When I was first learning how to write, I wrote a lot of short stories. But once I started writing podcasts and novels, my time to play around with short stories went away.

Sometimes I find myself thinking: oh I should write short stories again. And then I remember that I write several a year, I just structure them as episodes of Night Vale. My main job is writing short stories, I just have to find a way to place them in the world of Night Vale.

A good short story is closer to a good poem than a good novel. It's compact, efficient, it gets in, leaves you with a memory you'll carry a lifetime, and then gets out in just a few pages. The Ones Who Walk Away From Omelas manages to do it in just a few pages. The Lottery isn't much longer than an episode of Night Vale, and it generated more outrage and hate mail than just about anything the New Yorker has ever published.

So let's go to the person who first taught me how to write a short story: Ray Bradbury.
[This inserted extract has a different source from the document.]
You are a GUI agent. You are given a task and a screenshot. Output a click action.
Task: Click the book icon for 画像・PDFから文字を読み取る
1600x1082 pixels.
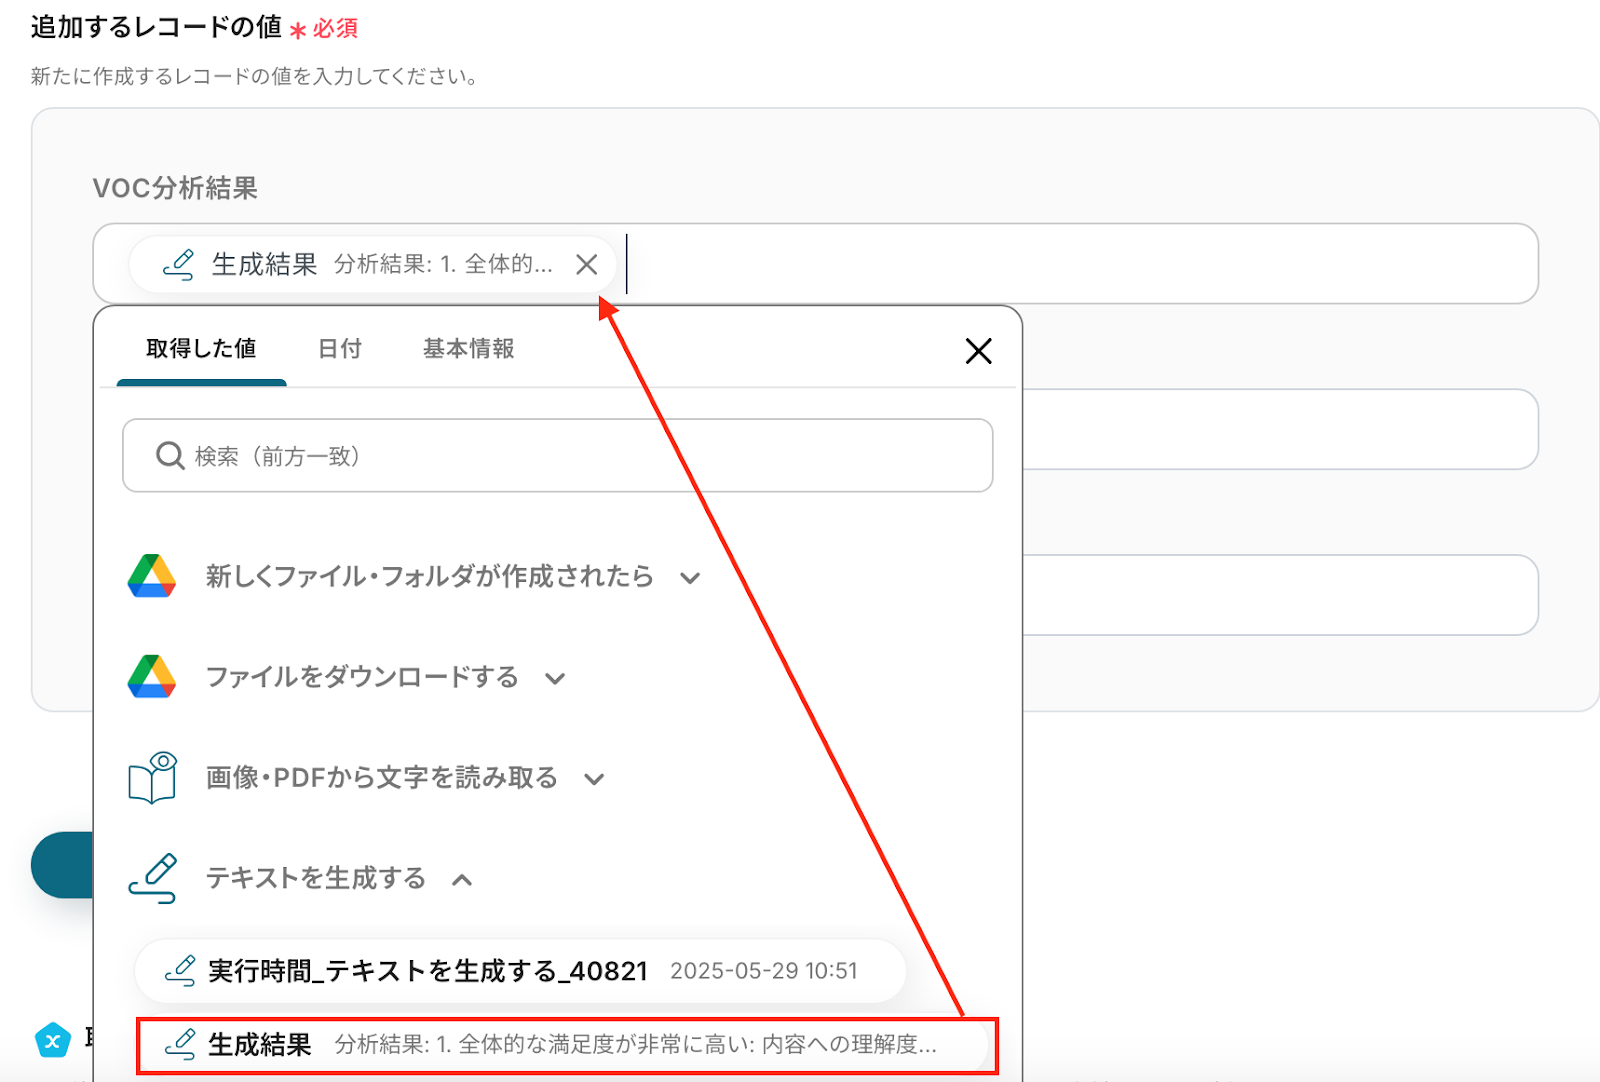(152, 778)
Ray Bradbury wrote hundreds, maybe thousands, of short stories in his life, and had a mastery of the form few writers ever achieve. I read many of his collections as a child, but I started here, with my mother's copy of The Illustrated Man (pictured on the left. At this point it's so fragile that I will be reading the version on the right.)

Will every one of these short stories hold up? They were written by a white guy in 1951, so probably not! But I know for a fact there are some absolute classics in here.

-Joseph

Here's a schedule:

Monday 6/30 through the end of "The Highway"
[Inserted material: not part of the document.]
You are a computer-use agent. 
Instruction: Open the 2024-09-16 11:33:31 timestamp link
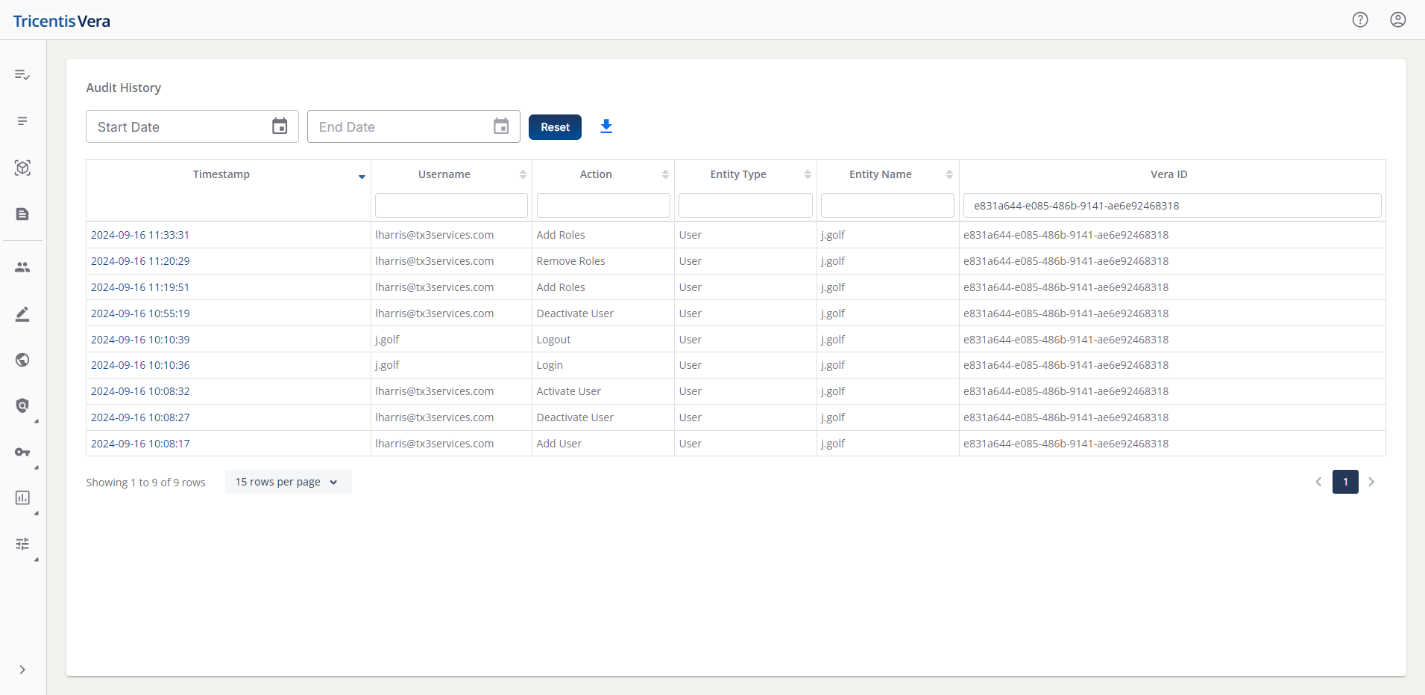pos(140,235)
Monday 7/7 through the end of "The Last Night of the World"

Monday 7/14 off because I'm on vacation

Monday 7/21 through the end of "The Concrete Mixer"
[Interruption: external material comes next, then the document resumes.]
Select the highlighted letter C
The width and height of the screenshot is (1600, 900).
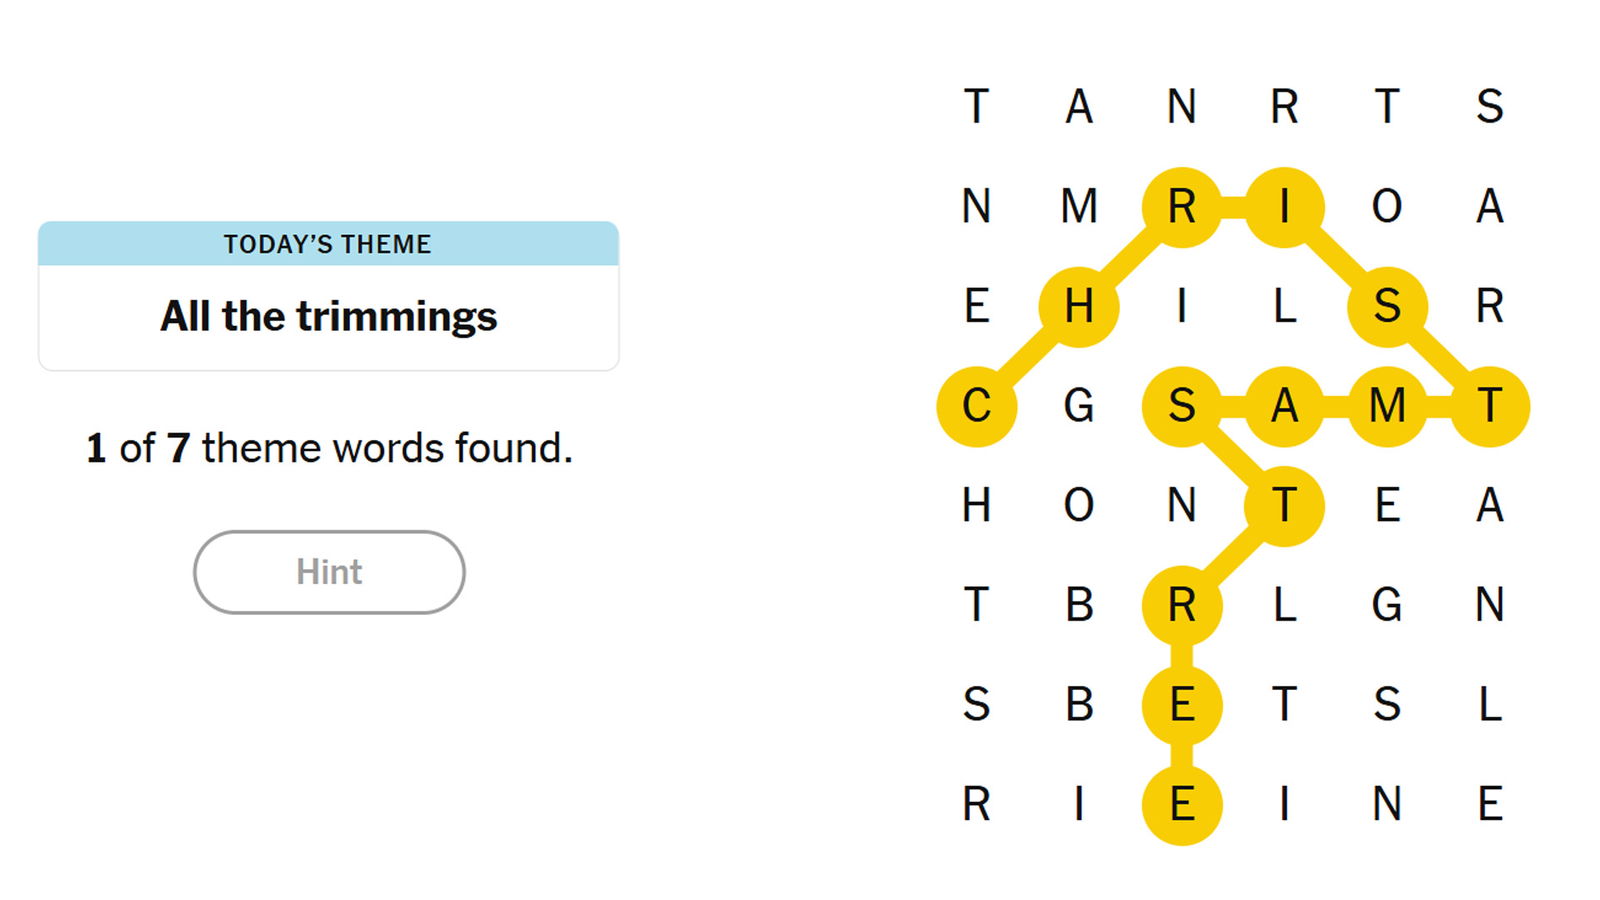(976, 406)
Monday 7/28 through the end of the book

Comments

This is one of my favorite books!

Christmas Lamoureux

Which is the proper edition? The one I’m reading has rocket man, fire balloons, exiles and the concrete mixer. There’s no Usher II or The Playground It’s Simon & Schuster from 2012

nickelcurry

I last read this back in the 1970's. Looking forward to giving it a re-read. Be sure you have the proper edition. From Wikipedia: The British edition, first published in 1952 by Hart-Davis omits "The Rocket Man", "The Fire Balloons", "The Exiles" and "The Concrete Mixer", and adds "Usher II" from The Martian Chronicles and "The Playground". Editions published by Avon Books in 1997 and William Morrow in 2001 omit "The Fire Balloons"

Michael Frasca

As weird as it sounds, this is a comfort read for me. I’ve probably reread it about 23 times.

WonderlandGrrl

Looking forward to a Bradbury work!

Britiny Hommey

I pulled my copy off my shelves. It's the same edition as yours on the left but not in quite as fragile a condition. It's torn and worn but still in readable condition. It was my Dad's copy. I first read it in the mid-1970s. At some juncture it became part of my library instead. A number of his books did. Those I have still because his massive library burned in a house fire a couple of decades ago. I'm glad I have them. He died in 2022. I miss him so much. I'll be thinking of him as I read it again. (My copy is the 6th printing of that edition in June 1967.